Research & Conservation
The 7,400-acre Badger property lies less than an hour away from the University of Wisconsin campus. Over the years, many UW faculty have taken a keen interest in Badger, recognizing the opportunity to introduce their students to this magnificent landscape rich in cultural and natural history, and to undertake original research on diverse aspects of land reclamation, restoration, large-scale management and other topics.
The Alliance has a long history of encouraging and facilitating research at Badger. A number of research projects and graduate-level theses have been completed at Badger.
Monarch populations across the globe are declining. Mainly due to habitat loss in their breeding and overwintering grounds. Other factors affecting their population size include pesticide usage, changing climate, disease, and much more. More information about how all of these are affecting monarch populations can be found on the Monarch Joint Venture Website: https://monarchjointventure.org/monarch-biology/threats.
To determine where monarchs are being affected the most, data collection needs to occur, and to do this, citizen-science projects were created. With the help of citizens from all over the nation, large amounts of data can be collected to see where monarchs are present and how large their populations are in that area. This data helps scientists to determine conservation actions, such as listing monarchs as a threatened species, habitat restoration, education and more.
The property has several restored or remnant prairies, including the “Kindschi Prairie” situated along Highway 12, south of the main Badger entrance gate; the “Fordham Prairie” that was planted near the main entrance to Badger in memory of the former Badger Plant manager, Dave Fordham, who envisioned a great portion of the Army facility turned into native prairie grassland; and, the “Hillside Prairie,” a 16-acre patch of native prairie that is one of the few extant prairies once a part of the original 14,000-acre Sauk Prairie.
To the degree possible under current ownership, the Alliance assists with management on these and other sites.
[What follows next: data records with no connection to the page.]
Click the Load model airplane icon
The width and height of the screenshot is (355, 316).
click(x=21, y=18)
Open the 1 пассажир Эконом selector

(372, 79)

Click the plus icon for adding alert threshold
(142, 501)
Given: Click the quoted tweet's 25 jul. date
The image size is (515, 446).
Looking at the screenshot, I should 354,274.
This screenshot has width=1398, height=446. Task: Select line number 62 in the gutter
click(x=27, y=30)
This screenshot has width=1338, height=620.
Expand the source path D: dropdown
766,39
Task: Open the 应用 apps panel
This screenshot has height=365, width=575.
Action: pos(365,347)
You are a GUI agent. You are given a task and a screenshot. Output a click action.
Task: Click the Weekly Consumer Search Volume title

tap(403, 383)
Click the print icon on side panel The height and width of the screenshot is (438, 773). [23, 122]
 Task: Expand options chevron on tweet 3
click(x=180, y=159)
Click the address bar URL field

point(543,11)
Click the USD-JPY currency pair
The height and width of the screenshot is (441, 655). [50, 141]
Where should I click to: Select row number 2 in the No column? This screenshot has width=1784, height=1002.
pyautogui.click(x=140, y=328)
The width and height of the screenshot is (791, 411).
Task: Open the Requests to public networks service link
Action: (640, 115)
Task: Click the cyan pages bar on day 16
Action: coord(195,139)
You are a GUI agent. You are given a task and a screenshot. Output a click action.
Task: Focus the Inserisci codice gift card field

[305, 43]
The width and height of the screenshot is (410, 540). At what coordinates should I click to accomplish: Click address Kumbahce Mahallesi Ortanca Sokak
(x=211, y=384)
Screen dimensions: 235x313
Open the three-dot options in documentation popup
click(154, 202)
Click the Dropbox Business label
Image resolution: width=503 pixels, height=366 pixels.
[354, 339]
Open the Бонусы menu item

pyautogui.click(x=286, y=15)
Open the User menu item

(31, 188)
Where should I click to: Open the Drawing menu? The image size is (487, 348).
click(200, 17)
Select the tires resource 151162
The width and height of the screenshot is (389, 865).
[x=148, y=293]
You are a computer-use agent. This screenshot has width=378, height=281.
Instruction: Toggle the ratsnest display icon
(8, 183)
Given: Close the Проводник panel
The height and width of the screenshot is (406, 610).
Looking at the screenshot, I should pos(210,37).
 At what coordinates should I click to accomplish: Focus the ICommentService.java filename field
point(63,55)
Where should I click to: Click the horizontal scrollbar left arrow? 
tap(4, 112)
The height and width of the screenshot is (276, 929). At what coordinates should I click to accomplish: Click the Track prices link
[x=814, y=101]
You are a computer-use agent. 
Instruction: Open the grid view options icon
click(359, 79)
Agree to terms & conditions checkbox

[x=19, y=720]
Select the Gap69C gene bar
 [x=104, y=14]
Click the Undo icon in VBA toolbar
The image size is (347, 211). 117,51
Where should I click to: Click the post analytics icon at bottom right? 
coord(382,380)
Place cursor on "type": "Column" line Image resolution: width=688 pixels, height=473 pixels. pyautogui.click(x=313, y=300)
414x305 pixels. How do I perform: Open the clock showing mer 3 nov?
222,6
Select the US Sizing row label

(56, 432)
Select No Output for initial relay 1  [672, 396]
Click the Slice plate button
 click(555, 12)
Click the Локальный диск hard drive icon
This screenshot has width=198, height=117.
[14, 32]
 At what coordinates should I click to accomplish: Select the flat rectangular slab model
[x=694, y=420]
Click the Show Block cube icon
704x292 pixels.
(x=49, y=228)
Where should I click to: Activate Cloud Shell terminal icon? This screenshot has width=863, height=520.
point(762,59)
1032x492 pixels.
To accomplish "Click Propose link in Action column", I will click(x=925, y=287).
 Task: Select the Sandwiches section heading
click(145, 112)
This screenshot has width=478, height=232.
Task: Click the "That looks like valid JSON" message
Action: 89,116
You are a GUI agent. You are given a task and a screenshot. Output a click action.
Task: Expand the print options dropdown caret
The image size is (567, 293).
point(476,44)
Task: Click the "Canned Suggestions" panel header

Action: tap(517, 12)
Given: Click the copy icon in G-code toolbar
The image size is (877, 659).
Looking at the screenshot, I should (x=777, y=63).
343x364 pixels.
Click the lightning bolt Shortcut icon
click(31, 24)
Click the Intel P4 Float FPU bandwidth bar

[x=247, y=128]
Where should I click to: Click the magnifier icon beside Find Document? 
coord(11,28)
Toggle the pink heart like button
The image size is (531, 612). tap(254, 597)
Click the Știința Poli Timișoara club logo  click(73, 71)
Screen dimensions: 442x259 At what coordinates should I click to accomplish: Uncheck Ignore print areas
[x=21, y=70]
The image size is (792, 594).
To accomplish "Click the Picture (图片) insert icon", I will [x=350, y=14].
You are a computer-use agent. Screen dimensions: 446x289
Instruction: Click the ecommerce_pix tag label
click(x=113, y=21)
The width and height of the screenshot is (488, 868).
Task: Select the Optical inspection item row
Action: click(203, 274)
Work parties help pull invasive weeds, cut and herbicide weedy non-native shrubs, and monitor unwanted plants.
Each year the Alliance plans and hosts volunteer work parties on prairie sites at Badger. Check our calendar of events for this season’s work parties and events.
Goats as Living Tools for Restoration
Cherrie Nolden, a local farmer and graduate student at UW-Madison, conducted a study to test the viability of long-term browsing on invasive plants at Badger. As it turns out, goats LOVE some of the more intrusive species, including honeysuckle, autumn and Russian olive, prickly ash, multiflora rose, and others. Goats are efficient browsers, mowing their paddock to stubble in just 24 hours, leaving behind nutrients to help nourish the soil. This makes them not only excellent multi-purpose farm animals, but restoration specialists as well!
Volunteer-based Plant Monitoring
UW-Madison Nelson Institute faculty and students have partnered with the Alliance to develop a system of monitoring invasive plants at a priority restoration site (Hillside Prairie at Badger) each year. This type of monitoring is critical for assessing the success of ongoing restoration efforts. Given limited resources, one way to obtain this necessary data is with volunteer citizen scientists. Volunteers learn how to identify several invasive plant species, gain experience in vegetation sampling, and contribute to our long-term stewardship of this important prairie remnant.